Sure, there are better bikes for experienced and confident road cyclists, but for many riders a hardtail MTB Is a versatile, reliable, confidence inspiring bike that can serve well. I dont think it is fair or helpful to start ridiculing the choice of bike because it isnt what you ride personally!
There are many people, including cyclechat forum members that are riding MTBs in the urban environment and are perfectly happy doing so.


----------



## shad6030 (8 Dec 2018)

Grant Fondo said:


> The bikes you are considering are not the best choice for city roads or climbing. Have you had a drink?
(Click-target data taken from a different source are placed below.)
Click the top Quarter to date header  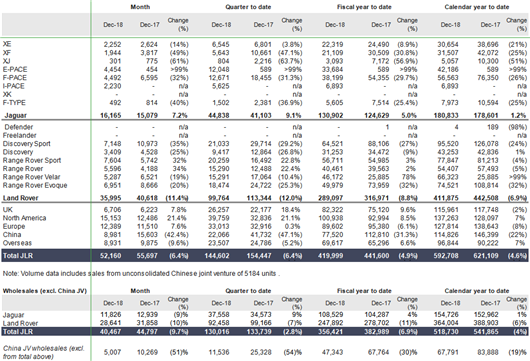pyautogui.click(x=248, y=7)
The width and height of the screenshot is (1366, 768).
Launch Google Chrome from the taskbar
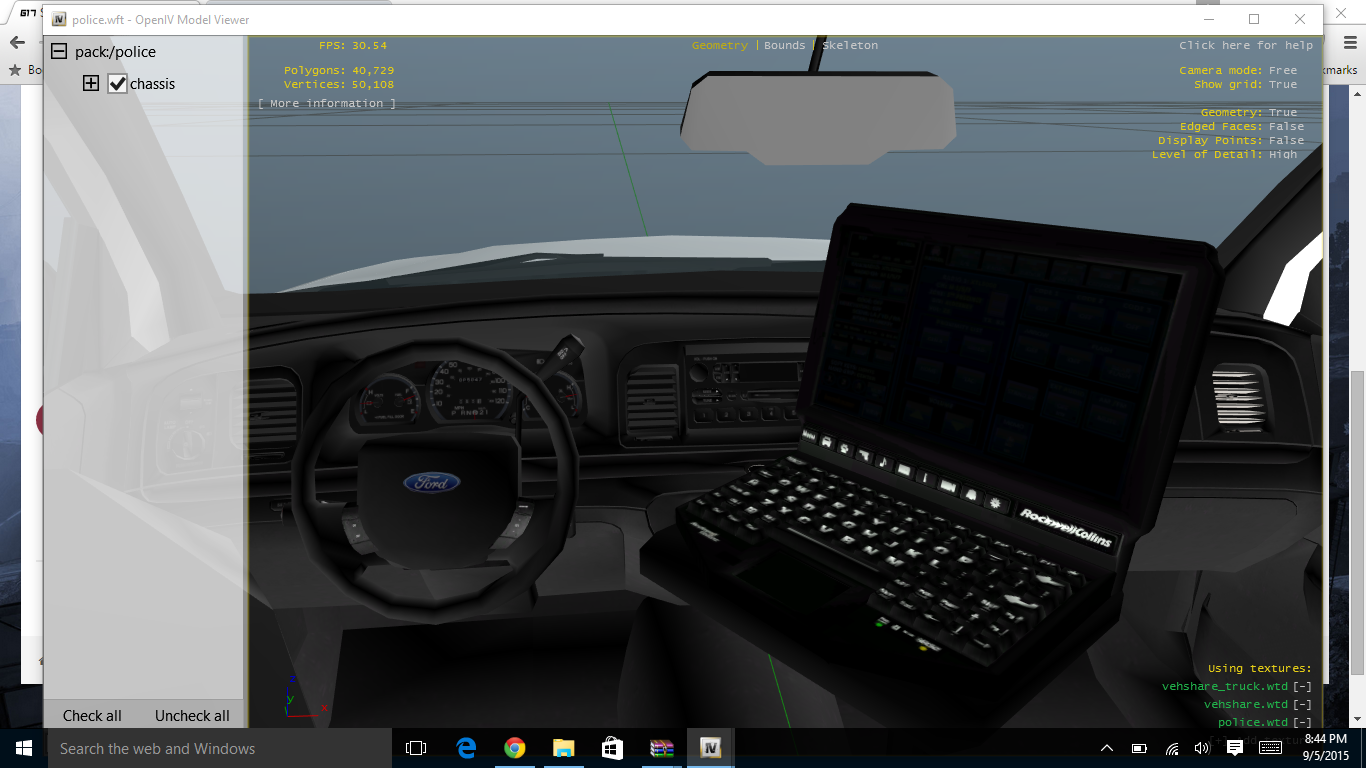tap(515, 748)
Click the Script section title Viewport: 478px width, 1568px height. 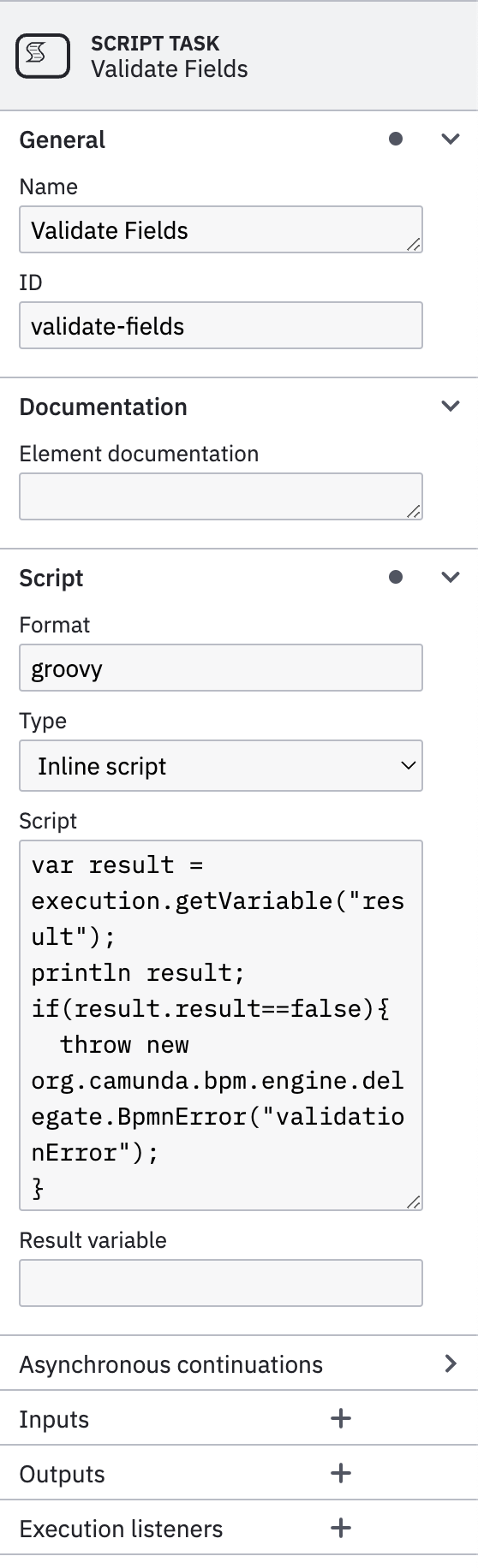51,578
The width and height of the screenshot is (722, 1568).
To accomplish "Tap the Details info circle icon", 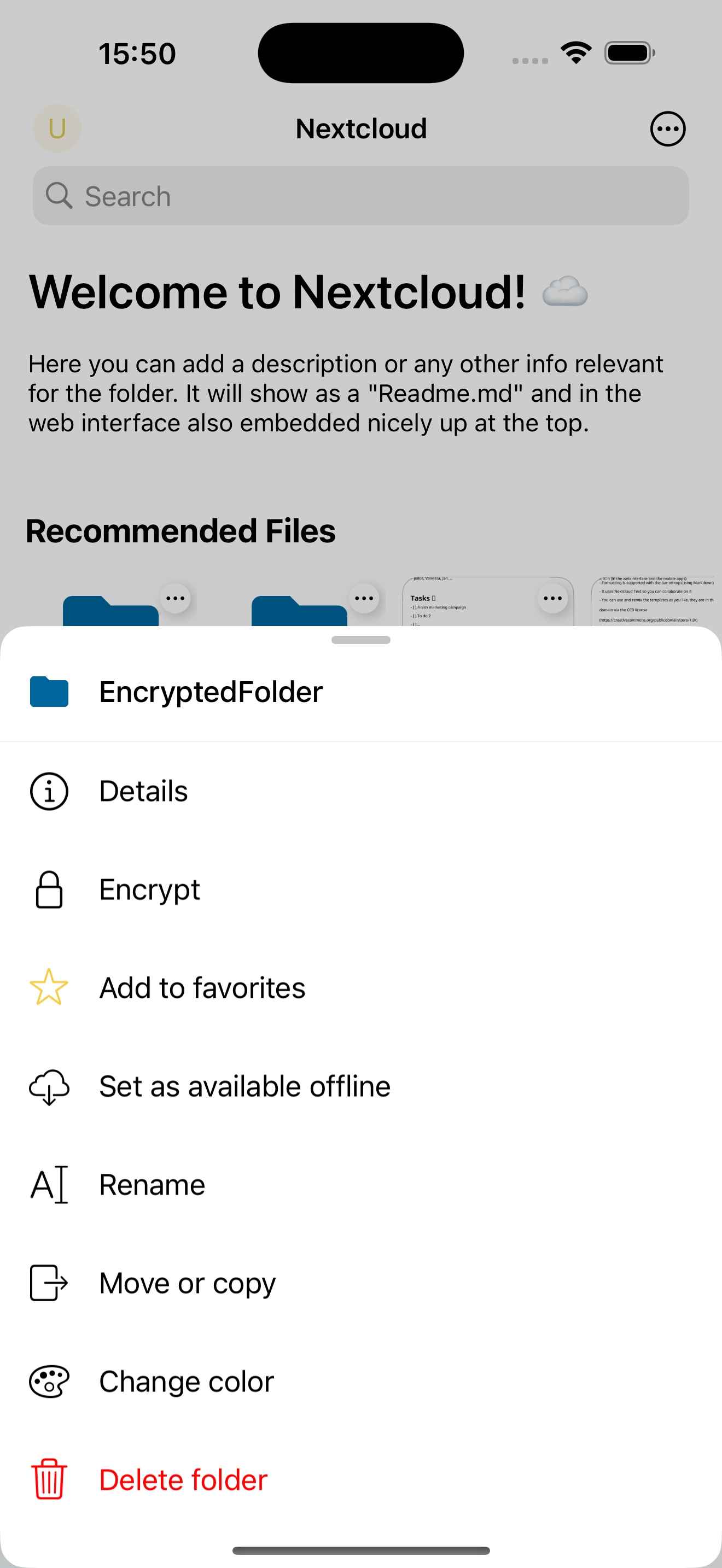I will tap(49, 791).
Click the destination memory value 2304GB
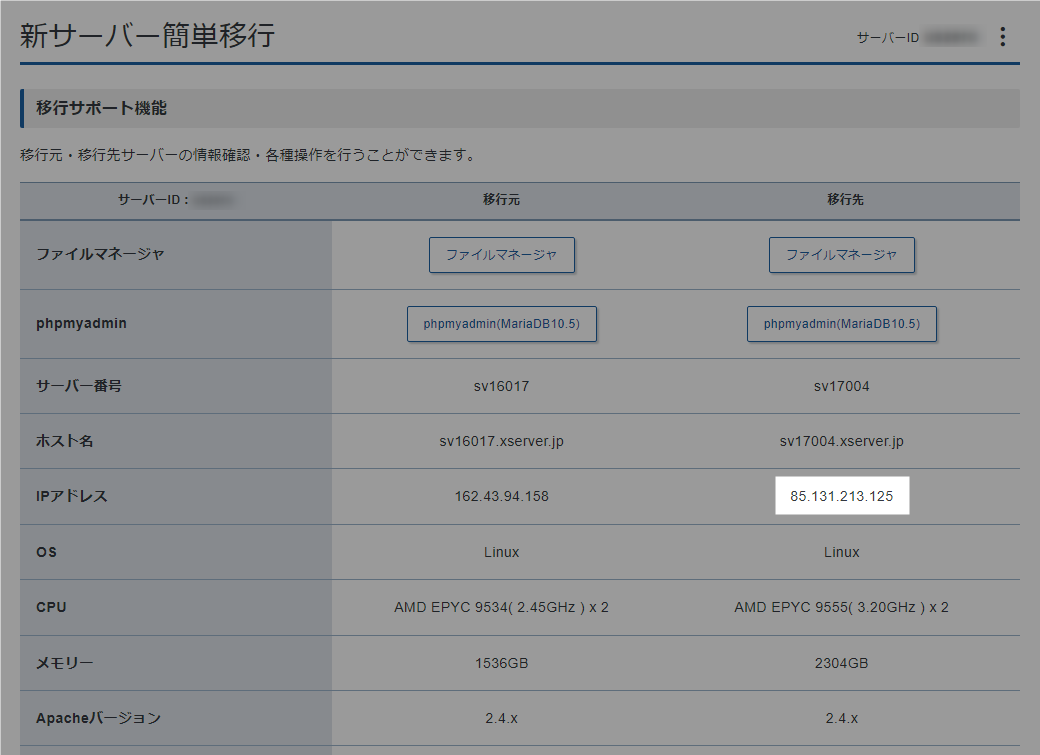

How is it bad on road and climbing explain


----------



## Grant Fondo (8 Dec 2018)

Maybe 'not as good as' is best terminology. Cheaper MTBs can be quite heavy, but don't get me wrong as I still ride a rigid Cannondale and it's a great bike. I wouldn't consider doing big road miles on it though.


----------



## Levo-Lon (8 Dec 2018)

I think Blazed rode a mtb over the Alps and got a kotm?
Or was it the Pyrenees??


----------



## shad6030 (9 Dec 2018)

Oooo this one is tuff
https://www.giant-bicycles.com/gb/talon-29er-3

Vs

https://www.decathlon.co.uk/rockrid...MI-4mCmMaS3wIV1ed3Ch3OPwhOEAQYBSABEgI2jfD_BwE


----------



## youngoldbloke (9 Dec 2018)




----------



## vickster (9 Dec 2018)

shad6030 said:


> Oooo this one is tuff
> https://www.giant-bicycles.com/gb/talon-29er-3
> 
> Vs
> ...


I know I shouldn't respond , but the Decathlon bike is awful...do NOT buy a full suspension sub £400 bike especially if you want to move at more than a snails pace on road


----------



## Cycleops (9 Dec 2018)

Yeahbut it goes light speed with shifter!


----------



## shad6030 (9 Dec 2018)

I kinda agree with vick but I’m still getting the talon 3


----------